Whataboutism is a funny thing. When used as originally conceived (as defined in the graphic), it is a moral atrocity. Recent use of this term has morphed to include asking “what about” when examining rank hypocritical behavior - an attempt by the asker to question the veracity or morality of current behaviors considering past behaviors.
Even with this modern twist, it is terrible argumentation. We should base our support for or against an idea on something more substantive than, “well he did it too.” But we always want to employ it. Probably because in our day-to-day lives we could never be so wildly hypocritical.
Politicians seem to have absolutely no compunction about naked hypocrisy. They display no shame about having done the thing they are now seemingly so morally enraged about. This sort of behavior tweaks our spidey sense. It is so disconnected from what most of us perceive as a normal moral baseline that it messes with our moral gyroscopes.
And when others defend the demagogic behaviors of these pols, our sense of decency cries out about the grotesque double standard. It is as though we are constantly trying to assure ourselves that the person we are engaged with isn’t a complete psychopath. I mean, if they can’t see the clear double standard, we wonder if they are thoroughgoing inveterate liars or actually that naively blind. Either way, it is not the sort of signal that screams honest broker. At a gut level, it is very disconcerting to us when somebody can’t see the beam in their own eye. So even though whataboutism is crummy disputation, it is a sort of litmus test of good faith and serves an important purpose.
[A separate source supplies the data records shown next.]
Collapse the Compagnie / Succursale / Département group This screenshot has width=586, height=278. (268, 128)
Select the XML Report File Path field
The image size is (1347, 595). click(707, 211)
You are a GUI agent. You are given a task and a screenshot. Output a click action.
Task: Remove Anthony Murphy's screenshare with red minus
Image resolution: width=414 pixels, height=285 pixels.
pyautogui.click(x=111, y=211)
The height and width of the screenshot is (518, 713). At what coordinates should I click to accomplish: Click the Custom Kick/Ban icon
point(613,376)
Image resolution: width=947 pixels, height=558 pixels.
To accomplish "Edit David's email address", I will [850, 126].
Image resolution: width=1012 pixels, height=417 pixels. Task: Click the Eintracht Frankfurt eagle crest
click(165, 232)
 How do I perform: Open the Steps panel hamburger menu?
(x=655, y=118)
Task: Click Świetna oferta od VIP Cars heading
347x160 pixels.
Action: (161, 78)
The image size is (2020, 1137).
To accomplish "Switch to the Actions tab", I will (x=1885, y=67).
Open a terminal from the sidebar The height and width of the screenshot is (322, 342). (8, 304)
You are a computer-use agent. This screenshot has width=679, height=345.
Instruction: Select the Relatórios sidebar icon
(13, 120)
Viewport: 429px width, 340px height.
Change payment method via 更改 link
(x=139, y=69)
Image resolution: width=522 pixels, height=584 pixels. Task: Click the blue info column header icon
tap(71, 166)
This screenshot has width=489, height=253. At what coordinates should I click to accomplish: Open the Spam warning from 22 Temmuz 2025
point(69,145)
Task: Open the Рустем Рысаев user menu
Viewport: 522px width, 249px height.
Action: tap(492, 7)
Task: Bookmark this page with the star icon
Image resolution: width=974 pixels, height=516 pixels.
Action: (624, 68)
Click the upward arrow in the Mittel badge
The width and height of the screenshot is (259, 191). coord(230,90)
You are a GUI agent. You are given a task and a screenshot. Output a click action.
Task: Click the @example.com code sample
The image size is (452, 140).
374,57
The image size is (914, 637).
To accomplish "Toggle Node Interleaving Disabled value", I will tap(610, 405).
Trump supporters are therefore correct in pointing out that many on the left who are now pulling their skirts over their heads about egregious attempts at jiggering an election by seeking faithless electors in the electoral college are the very same people who were pushing for faithless electors four years ago to seat Hillary Clinton in what they claimed was an illegitimate election. This level of gaslighting and rank hypocrisy is infuriating and morally obtuse.
But what the Trump supporters are wrong about this episode is that this does not therefore create a permission structure for reprehensible behavior. Just because somebody did something horrible does not therefore mean you too can do something horrible. The hope is that societies should be better than that.
Whataboutism is only useful when the recipient is capable of self-reflection and moral rectification. That is perhaps the hope of everyone wh;l employs whataboutism in an argument. When met with a who cares attitude or responses like, “It was a debate,” to sweep away prevarications and double standards, it can very easily turn into a permission structure that allows for bad behaviors because it feels like the other is operating in bad faith or is just outright cheating the unspoken moral arrangement. Once that door has been opened, it is very hard to close it since everyone then feels like they have to cheat to move forward. And quite honestly, when there are very few repercussions, you would be a fool not to.
Cheat to win is a lot like a pyramid scheme in that it is a great slogan that works well for the first few. But once everyone else catches on and adopts that montra, then everyone loses and societies collapse.
At its best, whataboutism is the last ditch effort of those who have not given up all hope. We should pay attention to it. When used in good faith to elicit self-reflection and to engage moral compunction (rather than as a tactic to excuse behavior as done by despots), it really can be a canary in the coal mine. The next step is to just say, “Fuck it. I’m cheating too.”